The Home Coming

Fr. Jijo Kandamkulathy CMF
Claretian Publications, Macau

4 July 2021 – 14th Sunday in Ordinary Time – Year B
Mark 6:1-6

Returning home after some time of work is an all too familiar experience for most of us. The overseas working community faces this regularly. Relatives and friends enjoy as long as the returning worker stays with them for a short time and has enough to give a ‘treat’ for them. When the returnees start making the slightest demand on changing their spending habits or working culture, those who appreciated thus far will take offense at them.

Jesus goes through a similar experience of enthusiastic acceptance and disenchanted rejection on his return home. The townspeople were enthusiastic to see the miracles that he performed. But after his appearance in the synagogue, there was discontentment and anger against him. There is something in what he said in the synagogue that they could not accept. The word ‘prophet’ gives us a clue to the difference of opinion. Jesus presented himself as a prophet who was teaching with some authority. In the Lukan text, he reads from Isiah and declares that the prophesy was getting fulfilled on him as the Messiah. There is a perceptual chasm between the townspeople and Jesus. Jesus considers himself as the Messiah of God, but the people do not!

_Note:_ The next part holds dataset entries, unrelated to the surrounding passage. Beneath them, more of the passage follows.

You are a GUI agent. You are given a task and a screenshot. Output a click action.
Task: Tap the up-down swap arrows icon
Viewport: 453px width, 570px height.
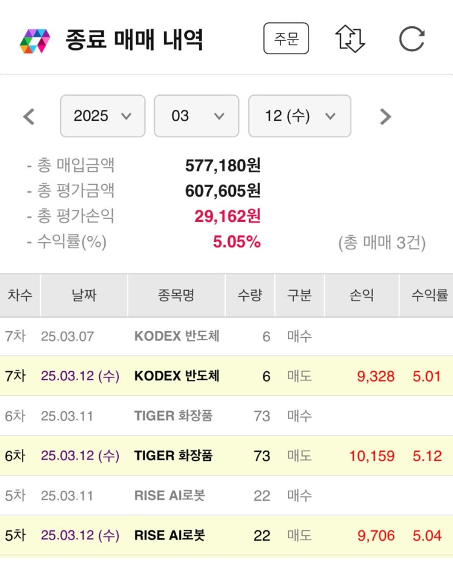[x=350, y=39]
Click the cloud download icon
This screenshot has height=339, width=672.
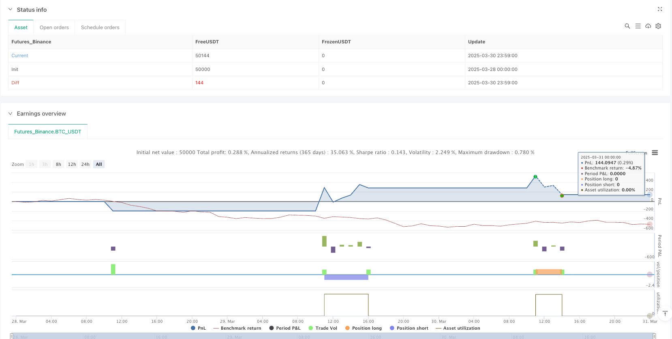coord(648,26)

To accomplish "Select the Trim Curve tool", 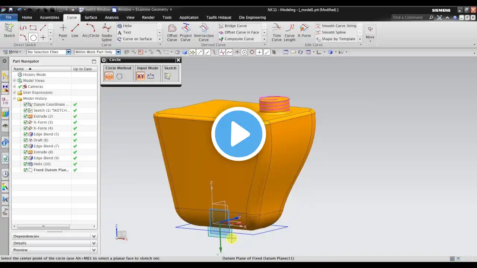I will (277, 33).
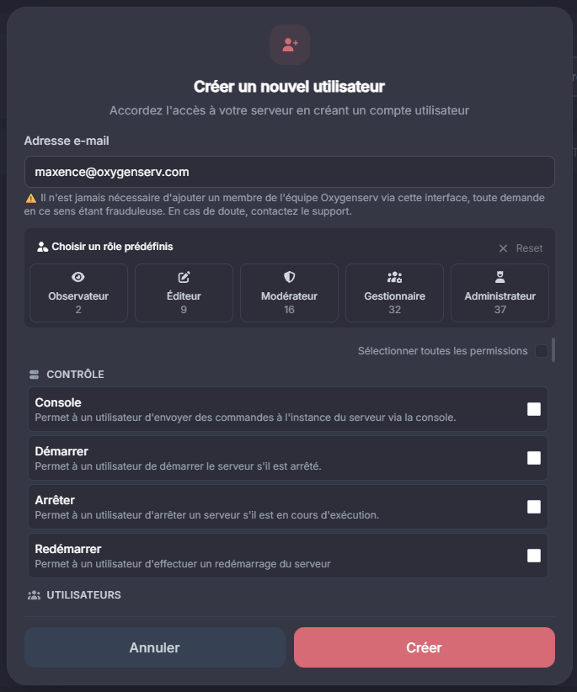Enable the Redémarrer permission checkbox

point(533,556)
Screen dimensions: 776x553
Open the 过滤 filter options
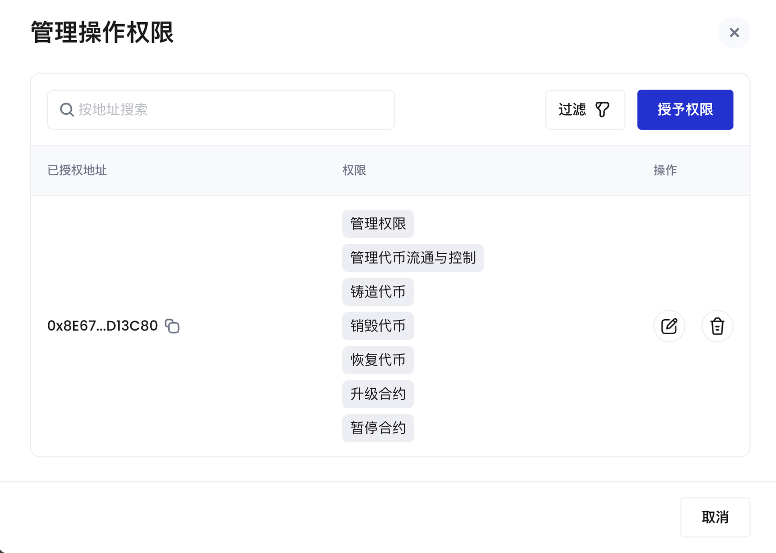[x=585, y=109]
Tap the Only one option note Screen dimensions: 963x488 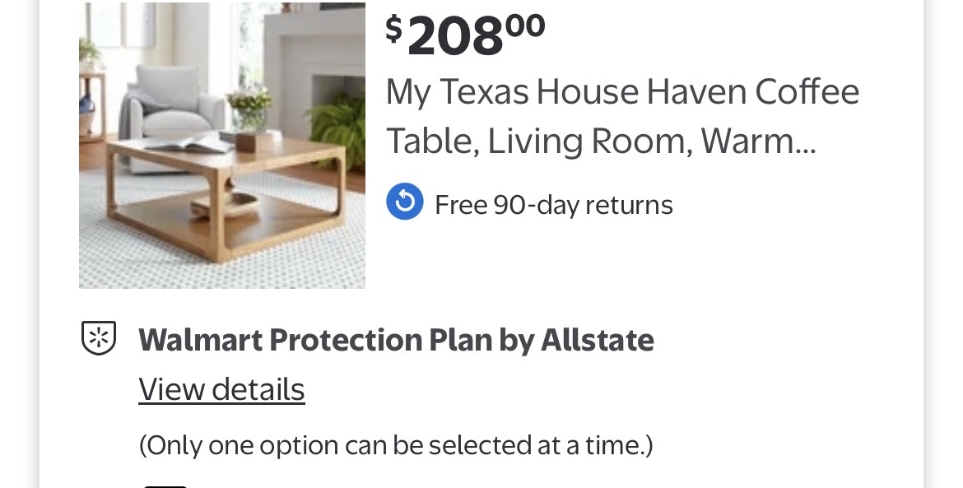point(396,445)
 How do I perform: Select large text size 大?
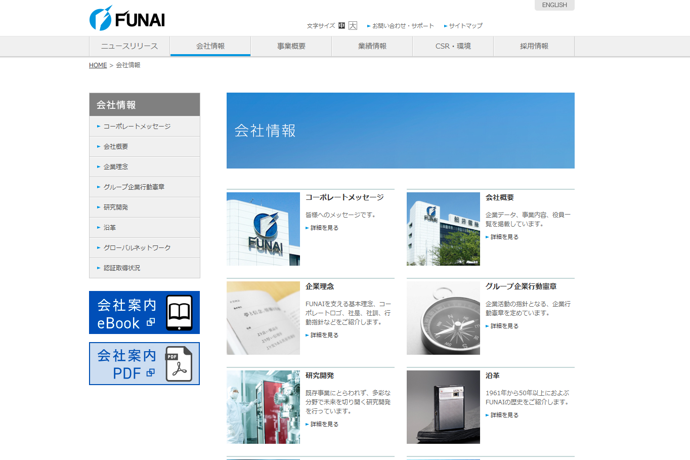click(352, 25)
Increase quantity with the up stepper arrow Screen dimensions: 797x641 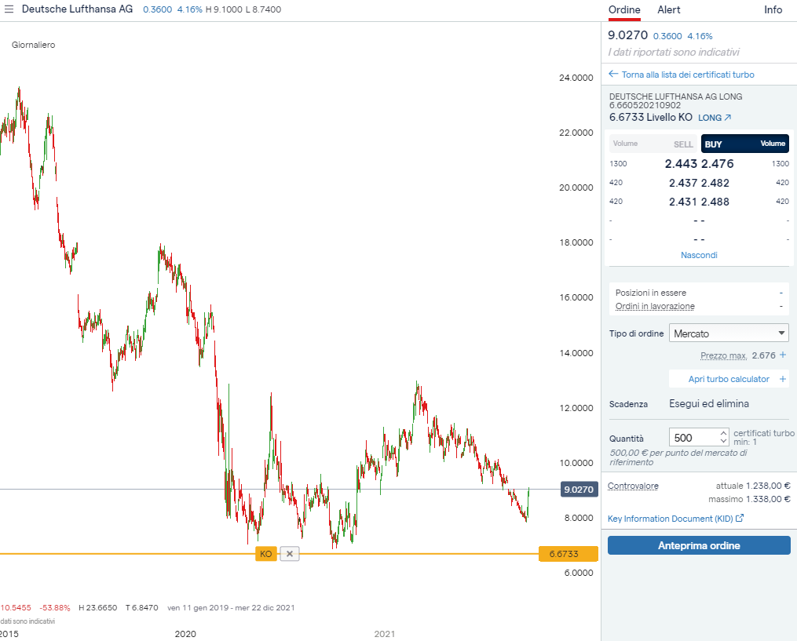[x=723, y=433]
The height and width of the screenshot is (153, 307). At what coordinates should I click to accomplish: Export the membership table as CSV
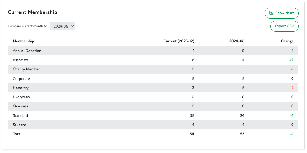[284, 26]
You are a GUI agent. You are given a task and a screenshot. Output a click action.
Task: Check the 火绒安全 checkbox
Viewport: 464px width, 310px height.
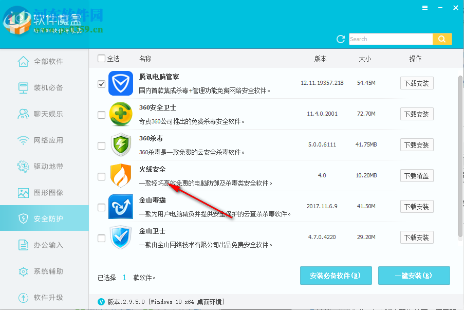click(x=101, y=175)
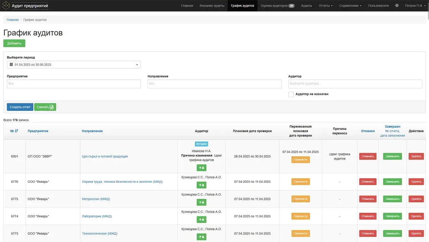Expand the Справочники menu
Screen dimensions: 429x242
[350, 6]
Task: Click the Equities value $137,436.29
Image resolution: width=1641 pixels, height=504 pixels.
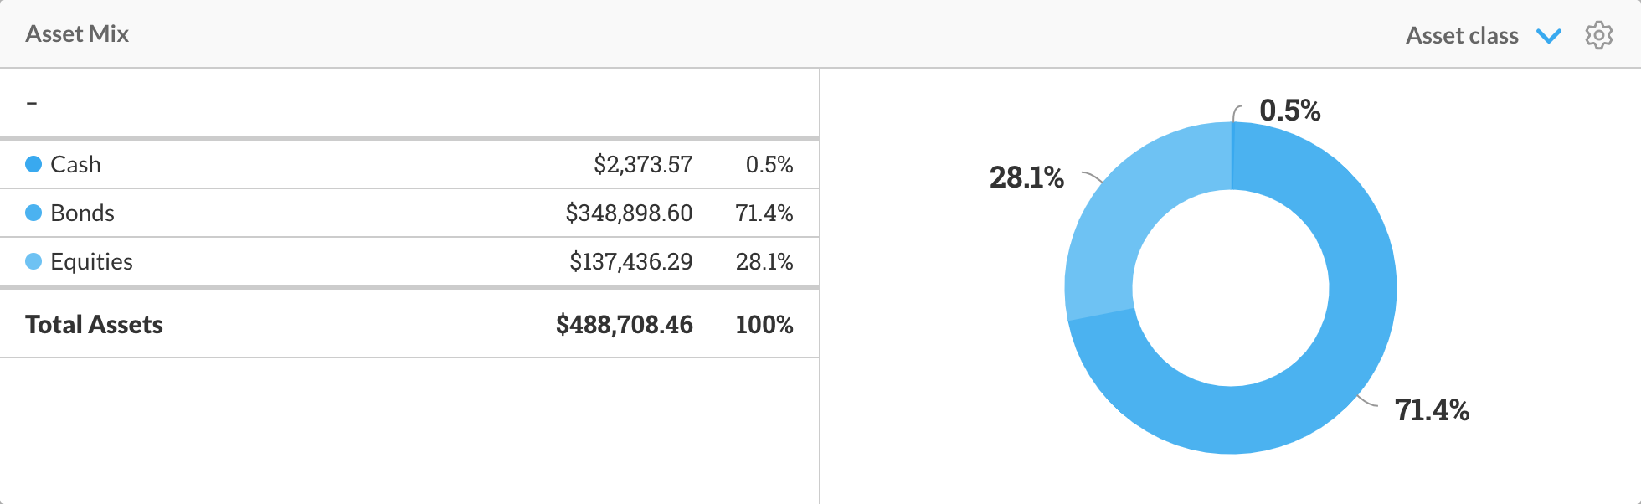Action: 630,261
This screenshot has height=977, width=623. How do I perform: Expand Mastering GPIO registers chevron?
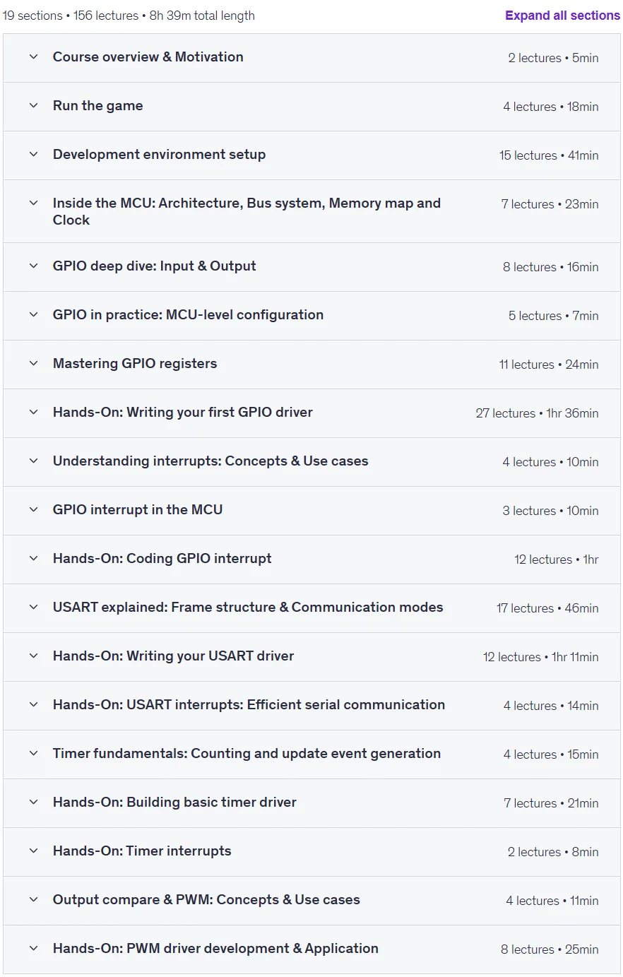coord(33,364)
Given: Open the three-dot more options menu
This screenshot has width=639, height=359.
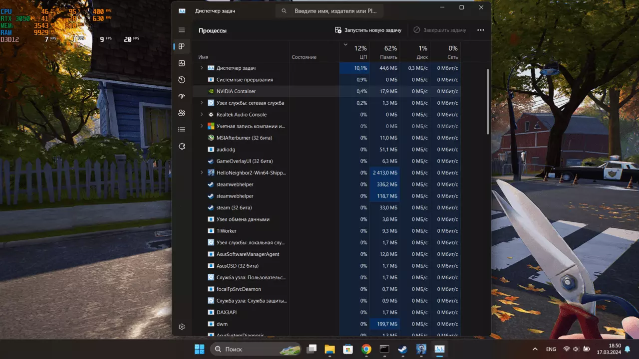Looking at the screenshot, I should click(480, 30).
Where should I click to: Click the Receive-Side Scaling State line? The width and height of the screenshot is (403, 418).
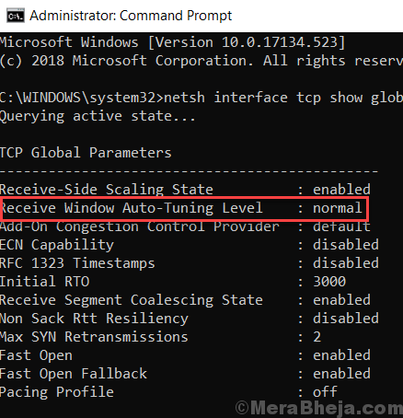tap(185, 190)
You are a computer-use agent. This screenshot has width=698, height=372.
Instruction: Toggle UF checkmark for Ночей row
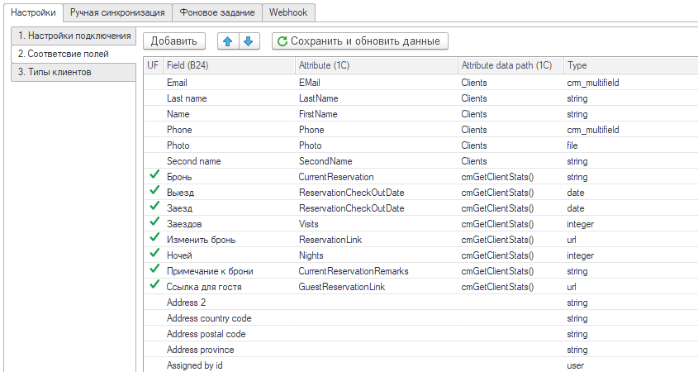154,255
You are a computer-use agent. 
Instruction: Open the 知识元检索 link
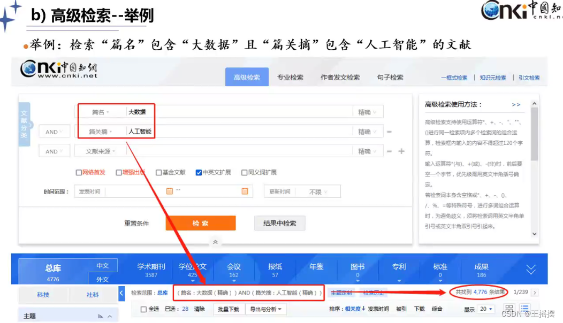493,76
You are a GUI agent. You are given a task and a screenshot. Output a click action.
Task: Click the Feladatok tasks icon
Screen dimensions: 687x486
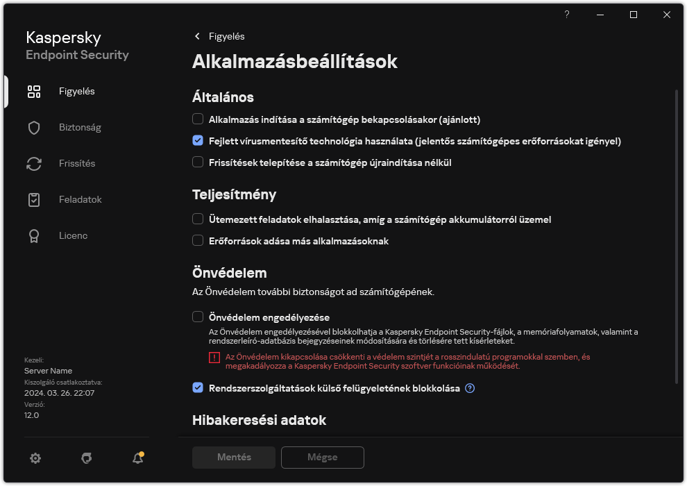click(x=34, y=199)
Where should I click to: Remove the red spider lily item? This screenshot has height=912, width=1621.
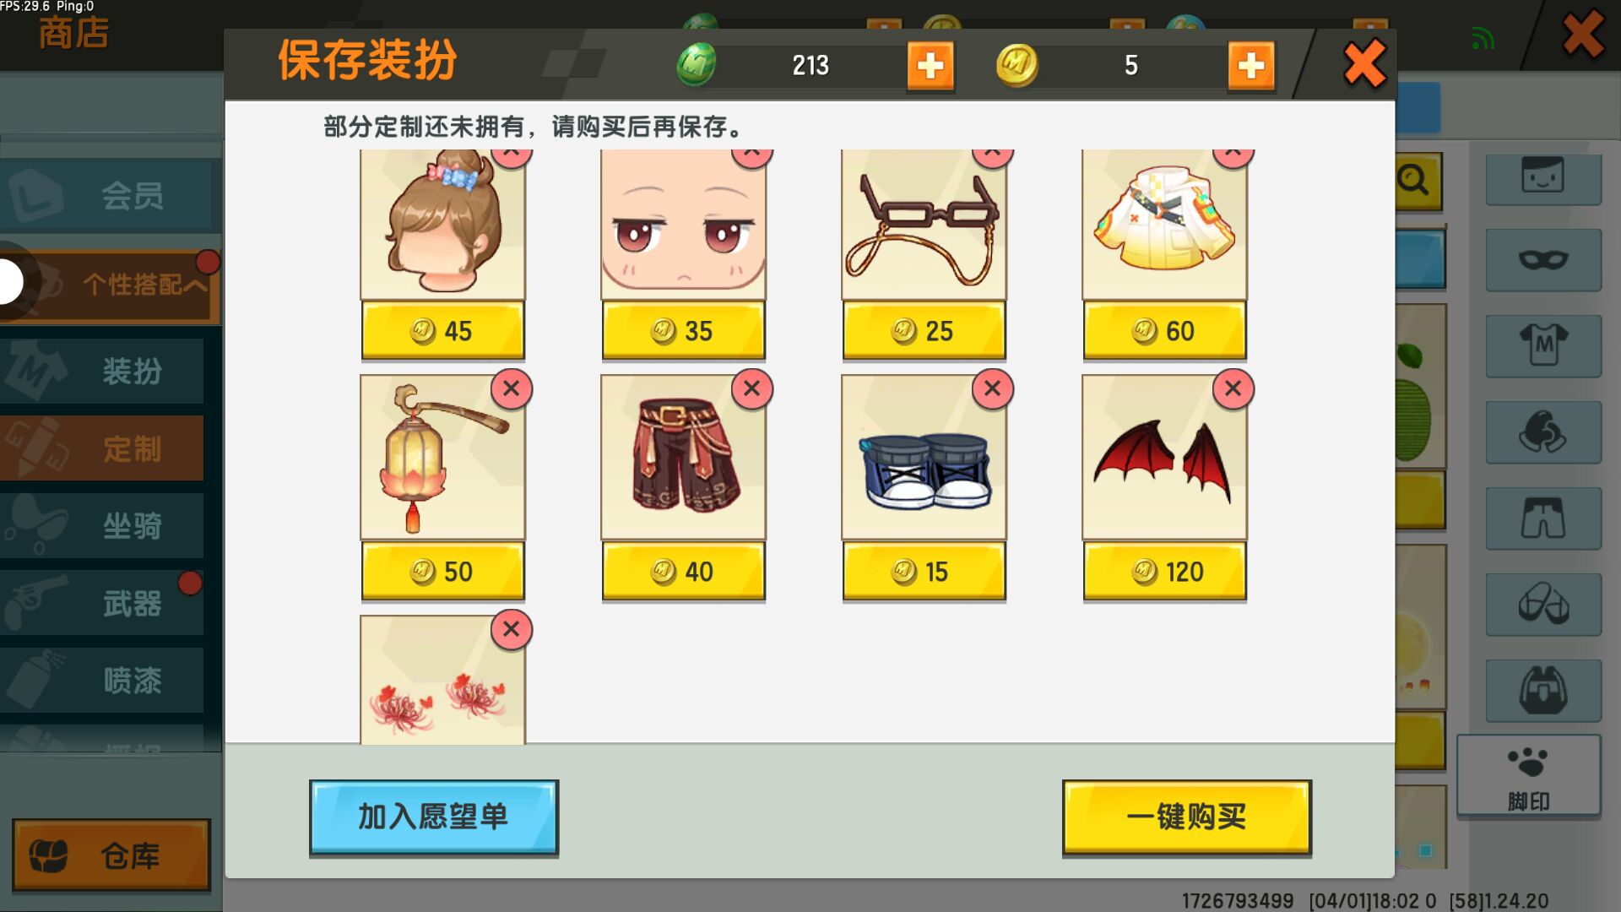pyautogui.click(x=511, y=630)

The people were not prepared to accept that someone they knew from their close neighborhood, with no prophetic lineage in the blood, could start teaching them. The people, instead, question the credentials of the one who invites them.

Another theological element involved in the narrative is the messianic reference. They were also trying to discredit a messianic claim by establishing his family roots. They fail in that attempt, as they do not trace the father. They know that the Messiah will be from the Davidic dynasty. In their very attempt to domesticate him as the man next door and not an heir of David, the author gives us a clue that they did not know Jesus fully. In what they tried to disprove; the readers find proof for his messianic mission.

Discrediting people based on where they come from, on the color of the skin, or the culture is a prejudice that we have poorly overcome. Truth remains as such irrespective of the speaker. Rejecting the truth by discrediting the announcer speaks more about how unprepared the listener is to pay the cost of accepting the truth.

Jesus was not able to do great miracles there except curing some sick and laying of the hands. One might mistake that Jesus, after all, is not as powerful as he claims to be! Greater miracles require greater personal transformation in faith, which they were not ready to concede. Most often, our requirements do not go beyond little miracles of healing. We need Jesus only as a quick fix. Transformation of life based on the values of the Kingdom of God is a prerequisite for greater miracles. Accommodating the gospel as an insignificant part of our lives in the clutter of many other things we believe and practice neutralizes its potency to transform our lives. It is not due to the impotency of the word that we do not experience the Kingdom of God, but for want of willingness to transform ourselves.